Basten JA, who delivered the minority judgment, agreed that liability arising out of the knowing receipt of property in breach of a fiduciary duty was not an apportionable claim. His Honour determined the Appeal solely under Part 4 of the Act, commenting that the procedural issues which troubled the majority could be set to one side.
Basten JA’s analysis of requirements before damages may be apportioned under section 34(1) is instructive as to how the Court of Appeal may decide future cases, and signals how insurers may need to approach their consideration of whether proportionate liability will apply to claims.

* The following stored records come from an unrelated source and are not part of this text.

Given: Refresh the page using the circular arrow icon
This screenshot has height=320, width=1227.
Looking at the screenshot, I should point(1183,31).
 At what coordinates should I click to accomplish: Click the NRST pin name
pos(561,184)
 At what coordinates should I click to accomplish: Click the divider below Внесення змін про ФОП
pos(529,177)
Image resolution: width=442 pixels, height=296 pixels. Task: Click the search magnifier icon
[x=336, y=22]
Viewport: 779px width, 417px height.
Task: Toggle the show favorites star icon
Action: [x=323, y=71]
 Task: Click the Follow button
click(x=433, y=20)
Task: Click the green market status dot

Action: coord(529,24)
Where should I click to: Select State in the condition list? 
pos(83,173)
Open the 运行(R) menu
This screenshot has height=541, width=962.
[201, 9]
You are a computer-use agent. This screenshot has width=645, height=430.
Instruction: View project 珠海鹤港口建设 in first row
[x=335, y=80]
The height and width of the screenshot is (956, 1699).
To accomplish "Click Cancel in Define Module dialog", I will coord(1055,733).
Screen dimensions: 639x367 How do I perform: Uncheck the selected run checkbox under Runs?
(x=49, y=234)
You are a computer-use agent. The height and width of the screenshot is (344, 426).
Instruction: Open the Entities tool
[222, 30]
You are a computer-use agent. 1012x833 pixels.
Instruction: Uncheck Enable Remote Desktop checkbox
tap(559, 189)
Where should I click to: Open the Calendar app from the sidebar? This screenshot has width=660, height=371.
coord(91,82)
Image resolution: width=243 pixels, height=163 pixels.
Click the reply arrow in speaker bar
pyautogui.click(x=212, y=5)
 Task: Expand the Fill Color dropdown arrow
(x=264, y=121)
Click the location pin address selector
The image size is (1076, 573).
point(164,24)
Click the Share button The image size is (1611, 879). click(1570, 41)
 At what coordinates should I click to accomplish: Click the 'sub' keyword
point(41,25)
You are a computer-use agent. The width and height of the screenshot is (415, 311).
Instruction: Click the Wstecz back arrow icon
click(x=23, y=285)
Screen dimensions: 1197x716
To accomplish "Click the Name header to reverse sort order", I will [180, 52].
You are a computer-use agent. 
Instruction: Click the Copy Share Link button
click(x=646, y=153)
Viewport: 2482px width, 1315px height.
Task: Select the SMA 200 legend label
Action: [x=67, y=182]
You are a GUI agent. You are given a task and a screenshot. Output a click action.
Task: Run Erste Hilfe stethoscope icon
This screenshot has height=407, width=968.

From Basten JA’s analysis we distil the following points:
- How a cause of action is formulated is not significant. However, the relief claimed by a plaintiff must include an order for the payment of damages and those damages must involve compensation for economic loss or damage to property ;
- The question then is whether the plaintiff’s claim for economic loss arose out of “a failure to take reasonable care.” The pleaded cause of action must have a failure to take reasonable care as an essential element. Alternatively, it will be sufficient that the defendant’s conduct was found by the Court, in fact, to have involved a failure to take reasonable care ;
- A “failure to take reasonable care” may be contrasted to strict liability and intentional misconduct. Such liability does not require a failure to take reasonable care, unlike negligence which is always expressed in terms of a duty to take reasonable care ; and
- Basten JA, in referring to ‘strict liability’, noted the ‘strenuous debate’ in the literature as to whether authorities have correctly determined the application of Part 4 of the Act to claims involving strict liability which also involve a ‘failure to take reasonable care’. If liability was not apportioned, then, it has been hypothesised that defendants will be driven to plead their own negligence. This could lead to completely anomalous results .
Basten JA considered that the basis of Felicity’s liability was not a failure to take reasonable care. Instead, her liability arose because she received property with knowledge of the circumstances in which it was conveyed and which told of impropriety. A failure to enquire as to the circumstances of the transaction (a feature of a failure to take reasonable care) was not an element of the Appellant’s liability. Accordingly, Felicity was not entitled to rely on the proportionate liability regime to apportion the damages awarded between herself, her husband and her father. All three defendants remained jointly and severally liable.
To similar effect were comments by Sackville AJA in relation to section 34A of the Act which excludes, from operation of the Act, the actions of “concurrent wrongdoers” which are “intended to cause harm” or are “fraudulent” which actions necessarily entail that they are deliberate.
While the Court of Appeal’s comments are obiter, the Court has clearly signalled that Part 4 of the Act does not apply to cases involving a knowing breach of a fiduciary duty. Before seeking to rely on Part 4 of the Act in order to apportion any damages award, insurers will need to be comfortable that the plaintiff’s claim arises out of a failure to take reasonable care.